----- DATA SHOWN -----

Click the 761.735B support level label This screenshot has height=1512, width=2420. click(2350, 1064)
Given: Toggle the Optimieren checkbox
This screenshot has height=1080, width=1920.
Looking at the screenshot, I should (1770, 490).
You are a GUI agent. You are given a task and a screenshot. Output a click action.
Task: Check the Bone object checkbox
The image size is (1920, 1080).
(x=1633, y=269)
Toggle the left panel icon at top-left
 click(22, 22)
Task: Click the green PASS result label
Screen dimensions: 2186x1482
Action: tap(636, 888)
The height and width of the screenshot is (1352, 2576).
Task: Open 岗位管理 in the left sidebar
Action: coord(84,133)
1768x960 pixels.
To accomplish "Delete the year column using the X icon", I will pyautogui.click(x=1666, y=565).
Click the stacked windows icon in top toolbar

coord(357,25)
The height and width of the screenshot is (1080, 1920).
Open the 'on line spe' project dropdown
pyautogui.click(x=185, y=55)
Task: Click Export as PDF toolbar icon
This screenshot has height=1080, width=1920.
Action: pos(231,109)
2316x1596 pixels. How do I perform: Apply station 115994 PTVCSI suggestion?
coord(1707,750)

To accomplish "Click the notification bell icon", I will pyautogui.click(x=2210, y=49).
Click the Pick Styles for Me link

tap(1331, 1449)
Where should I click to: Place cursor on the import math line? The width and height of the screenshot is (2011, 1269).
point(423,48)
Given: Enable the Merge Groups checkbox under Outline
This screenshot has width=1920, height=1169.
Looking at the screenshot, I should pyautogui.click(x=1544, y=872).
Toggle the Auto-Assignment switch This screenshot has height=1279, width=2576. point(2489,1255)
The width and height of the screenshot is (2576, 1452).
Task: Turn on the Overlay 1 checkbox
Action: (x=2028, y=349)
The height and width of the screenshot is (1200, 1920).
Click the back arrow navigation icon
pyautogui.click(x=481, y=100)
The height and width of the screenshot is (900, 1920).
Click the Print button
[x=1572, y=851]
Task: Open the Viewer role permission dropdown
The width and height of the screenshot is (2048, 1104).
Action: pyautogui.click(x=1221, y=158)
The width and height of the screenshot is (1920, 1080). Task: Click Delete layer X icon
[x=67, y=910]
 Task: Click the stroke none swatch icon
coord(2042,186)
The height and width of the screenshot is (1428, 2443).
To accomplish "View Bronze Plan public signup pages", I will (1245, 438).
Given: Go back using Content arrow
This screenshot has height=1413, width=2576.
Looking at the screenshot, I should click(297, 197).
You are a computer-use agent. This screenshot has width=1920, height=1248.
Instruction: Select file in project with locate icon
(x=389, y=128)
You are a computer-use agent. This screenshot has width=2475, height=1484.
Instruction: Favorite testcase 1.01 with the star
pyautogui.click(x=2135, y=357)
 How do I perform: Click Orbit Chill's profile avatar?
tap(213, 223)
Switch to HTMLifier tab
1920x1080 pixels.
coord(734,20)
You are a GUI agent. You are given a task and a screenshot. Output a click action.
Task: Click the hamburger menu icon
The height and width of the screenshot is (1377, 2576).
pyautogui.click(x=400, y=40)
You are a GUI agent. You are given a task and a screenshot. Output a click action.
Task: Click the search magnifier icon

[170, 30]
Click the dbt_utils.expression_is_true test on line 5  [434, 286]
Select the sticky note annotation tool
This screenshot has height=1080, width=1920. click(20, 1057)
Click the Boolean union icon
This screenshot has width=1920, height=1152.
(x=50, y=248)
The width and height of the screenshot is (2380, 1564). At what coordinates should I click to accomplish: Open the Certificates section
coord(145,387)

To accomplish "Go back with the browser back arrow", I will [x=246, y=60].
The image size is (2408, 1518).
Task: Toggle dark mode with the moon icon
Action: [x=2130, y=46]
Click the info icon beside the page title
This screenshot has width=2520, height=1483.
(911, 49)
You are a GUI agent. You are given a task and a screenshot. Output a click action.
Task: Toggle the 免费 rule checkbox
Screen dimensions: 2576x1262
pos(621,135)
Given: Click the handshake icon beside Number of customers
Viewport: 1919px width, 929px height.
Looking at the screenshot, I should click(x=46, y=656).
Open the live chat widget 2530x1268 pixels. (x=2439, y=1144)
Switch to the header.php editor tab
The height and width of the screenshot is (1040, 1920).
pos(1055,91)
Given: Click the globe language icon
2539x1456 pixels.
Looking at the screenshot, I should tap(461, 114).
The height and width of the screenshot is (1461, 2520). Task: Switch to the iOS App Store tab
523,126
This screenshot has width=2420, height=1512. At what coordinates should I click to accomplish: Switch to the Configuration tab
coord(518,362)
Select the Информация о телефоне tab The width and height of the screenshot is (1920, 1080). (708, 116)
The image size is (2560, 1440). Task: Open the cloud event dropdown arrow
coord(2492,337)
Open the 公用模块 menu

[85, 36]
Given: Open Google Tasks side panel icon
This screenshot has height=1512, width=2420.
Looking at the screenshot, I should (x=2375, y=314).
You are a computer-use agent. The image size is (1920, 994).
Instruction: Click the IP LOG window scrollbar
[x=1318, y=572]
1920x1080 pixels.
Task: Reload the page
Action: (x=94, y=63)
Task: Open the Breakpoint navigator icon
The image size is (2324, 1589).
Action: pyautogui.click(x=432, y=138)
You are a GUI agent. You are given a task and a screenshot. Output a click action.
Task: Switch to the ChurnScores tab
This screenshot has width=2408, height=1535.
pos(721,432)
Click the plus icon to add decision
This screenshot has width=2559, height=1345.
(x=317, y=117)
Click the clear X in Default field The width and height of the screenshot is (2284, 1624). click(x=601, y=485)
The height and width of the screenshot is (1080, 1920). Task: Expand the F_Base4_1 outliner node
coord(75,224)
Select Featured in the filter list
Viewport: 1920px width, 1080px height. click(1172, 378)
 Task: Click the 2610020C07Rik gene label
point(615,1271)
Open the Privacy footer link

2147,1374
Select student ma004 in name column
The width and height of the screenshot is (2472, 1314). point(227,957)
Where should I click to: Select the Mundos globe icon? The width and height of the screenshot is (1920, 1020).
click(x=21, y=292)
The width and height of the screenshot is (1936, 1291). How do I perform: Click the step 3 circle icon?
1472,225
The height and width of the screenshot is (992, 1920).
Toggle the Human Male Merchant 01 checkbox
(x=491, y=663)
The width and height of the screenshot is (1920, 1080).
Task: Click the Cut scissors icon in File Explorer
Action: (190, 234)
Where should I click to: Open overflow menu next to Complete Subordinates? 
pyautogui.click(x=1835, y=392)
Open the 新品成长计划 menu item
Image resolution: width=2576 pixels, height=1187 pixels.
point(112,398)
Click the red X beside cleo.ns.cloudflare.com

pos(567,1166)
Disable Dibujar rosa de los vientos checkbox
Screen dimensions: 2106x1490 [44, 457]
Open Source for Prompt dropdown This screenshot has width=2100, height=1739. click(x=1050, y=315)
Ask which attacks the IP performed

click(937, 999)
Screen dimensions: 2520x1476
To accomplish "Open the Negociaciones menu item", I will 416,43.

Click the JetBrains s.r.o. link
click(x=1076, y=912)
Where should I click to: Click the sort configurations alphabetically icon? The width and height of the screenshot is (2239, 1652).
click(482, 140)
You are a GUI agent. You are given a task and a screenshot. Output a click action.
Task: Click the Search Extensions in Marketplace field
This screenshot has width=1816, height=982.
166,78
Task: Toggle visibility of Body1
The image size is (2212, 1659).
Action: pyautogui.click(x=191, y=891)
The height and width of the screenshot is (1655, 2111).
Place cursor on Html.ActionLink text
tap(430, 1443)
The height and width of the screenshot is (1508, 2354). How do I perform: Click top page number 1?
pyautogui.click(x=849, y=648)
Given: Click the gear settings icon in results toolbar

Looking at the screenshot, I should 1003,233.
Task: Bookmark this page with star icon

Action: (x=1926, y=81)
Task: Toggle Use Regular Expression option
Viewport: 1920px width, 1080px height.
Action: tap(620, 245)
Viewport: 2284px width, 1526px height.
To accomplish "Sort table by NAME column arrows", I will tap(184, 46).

-----

**WHAT TO WORK ON**: Your answer must consist only of the lines from the start of the records above through the line with "Given: Enable the", each retyped exactly.

**YOUR SOLUTION**:
Click the 761.735B support level label This screenshot has height=1512, width=2420. click(2350, 1064)
Given: Toggle the Optimieren checkbox
This screenshot has height=1080, width=1920.
Looking at the screenshot, I should (1770, 490).
You are a GUI agent. You are given a task and a screenshot. Output a click action.
Task: Check the Bone object checkbox
The image size is (1920, 1080).
(x=1633, y=269)
Toggle the left panel icon at top-left
 click(22, 22)
Task: Click the green PASS result label
Screen dimensions: 2186x1482
Action: tap(636, 888)
The height and width of the screenshot is (1352, 2576).
Task: Open 岗位管理 in the left sidebar
Action: coord(84,133)
1768x960 pixels.
To accomplish "Delete the year column using the X icon", I will pyautogui.click(x=1666, y=565).
Click the stacked windows icon in top toolbar

coord(357,25)
The height and width of the screenshot is (1080, 1920).
Open the 'on line spe' project dropdown
pyautogui.click(x=185, y=55)
Task: Click Export as PDF toolbar icon
This screenshot has height=1080, width=1920.
Action: pos(231,109)
2316x1596 pixels. How do I perform: Apply station 115994 PTVCSI suggestion?
coord(1707,750)

To accomplish "Click the notification bell icon", I will pyautogui.click(x=2210, y=49).
Click the Pick Styles for Me link

tap(1331, 1449)
Where should I click to: Place cursor on the import math line? The width and height of the screenshot is (2011, 1269).
point(423,48)
Given: Enable the Merge Groups checkbox under Outline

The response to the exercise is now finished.